With the Ports that were developed this way I set the real stop loss the same as the Port’s, and I rebalance daily.

Denny :sunglasses:

Denny, while I don’t disagree that you should get out of a trade that is going sour, I find it logically incompatible that it is both a good idea to buy into a stock going down (as in the pullback system) and sell a stock going down (stoploss).

However, I have noticed that the rule “close(0) > close(1)” gives a boost to returns if it is included as a necessary sell rule.

Why don’t you try “pctfromhi < -20 AND close(0) > close(1)” ? Daily rebalancing is absolutely necessary, but I think you may find it does improve matters to get out on a local upswing.

Olikea,

I agree with your statement “I find it logically incompatible that it is both a good idea to buy into a stock going down (as in the pullback system) and sell a stock going down (stoploss).”

However, this statement only addresses the stock in question, and ignores other issues that may affect performance.

There are at least 2 situations that will change the actual performance.

  1. The stock that replaces the stock that is stopped out may increase in value faster than the stock that was sold if it had been kept.
  2. The pullback system works well for certain stocks under specific conditions. For other stocks that are going down they just keep going down, so when do you sell them and move on?
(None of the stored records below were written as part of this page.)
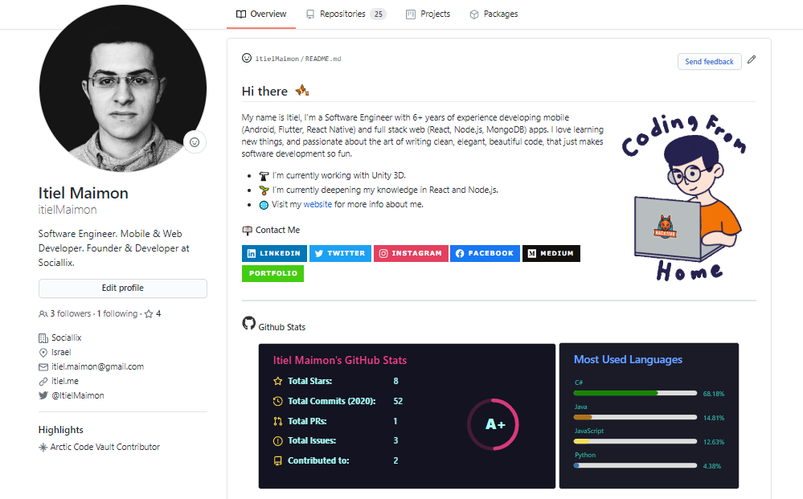Click the location pin beside Israel
This screenshot has height=499, width=803.
click(x=43, y=352)
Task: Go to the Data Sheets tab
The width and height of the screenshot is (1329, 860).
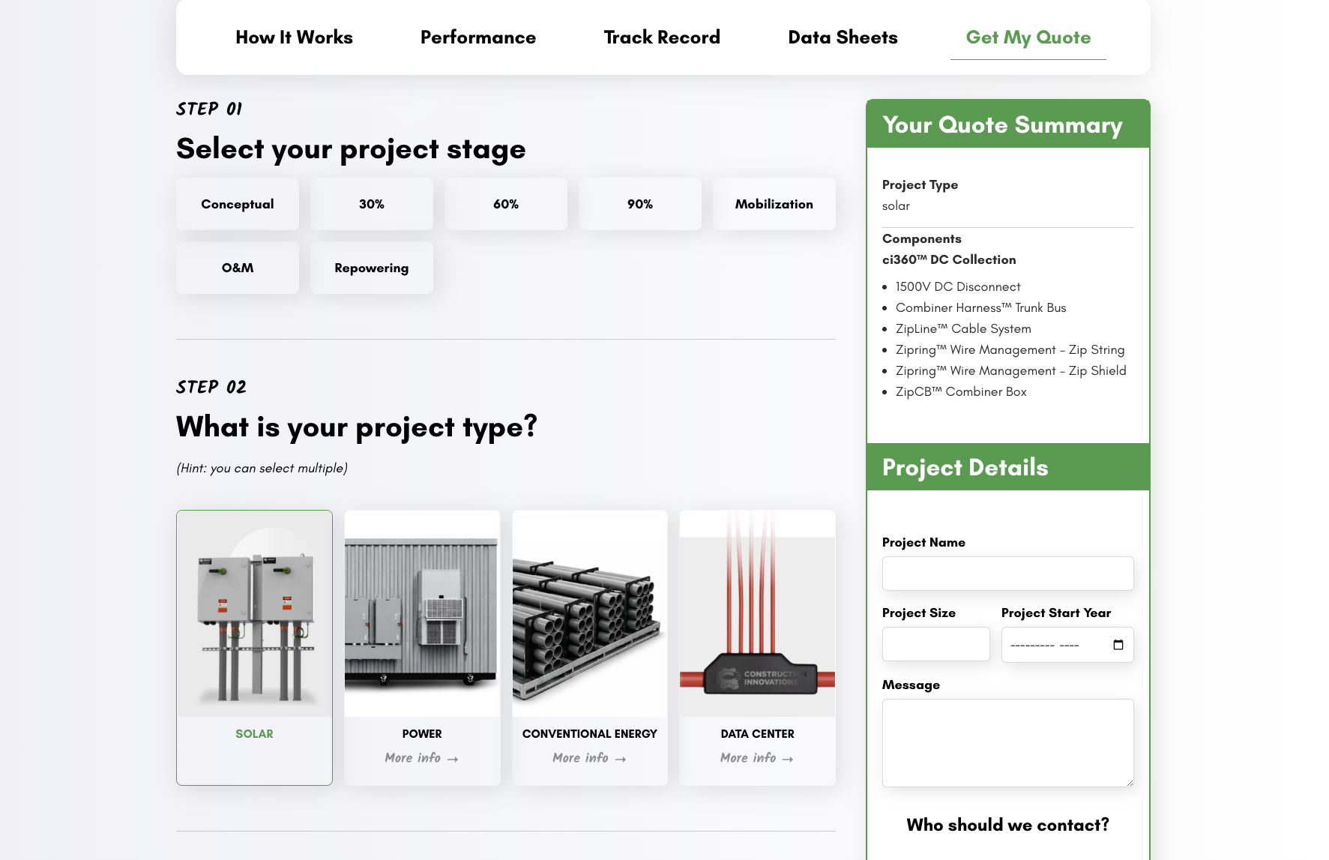Action: tap(843, 37)
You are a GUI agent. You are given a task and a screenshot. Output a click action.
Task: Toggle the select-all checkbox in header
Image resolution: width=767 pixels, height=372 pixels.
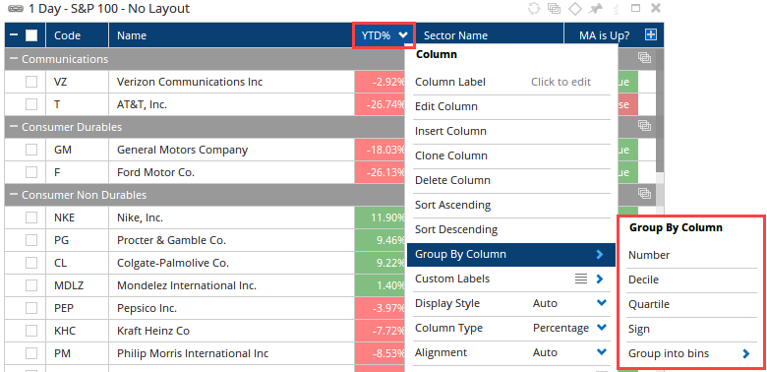pyautogui.click(x=31, y=35)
A stop loss properly tested will set a value that moves out of the losers at the best point to optimize the affects of the above 2 issues.
Again I ask, “If a stop loss improves the performance and drawdown of properly tested and robust Sim, why not use it?”

I’ll try your ideas for PctFromHi < -20 AND close(0) > close(1). That looks intersting.

Denny :sunglasses:

PS: Thank you for the Ideas of the Pullback System and Steve for his hints to his Holy Grail. My hybrid Port using these ideas is up 125% since 05/23/07, and only experienced a 7.4% drawdown during the July-Aug correction.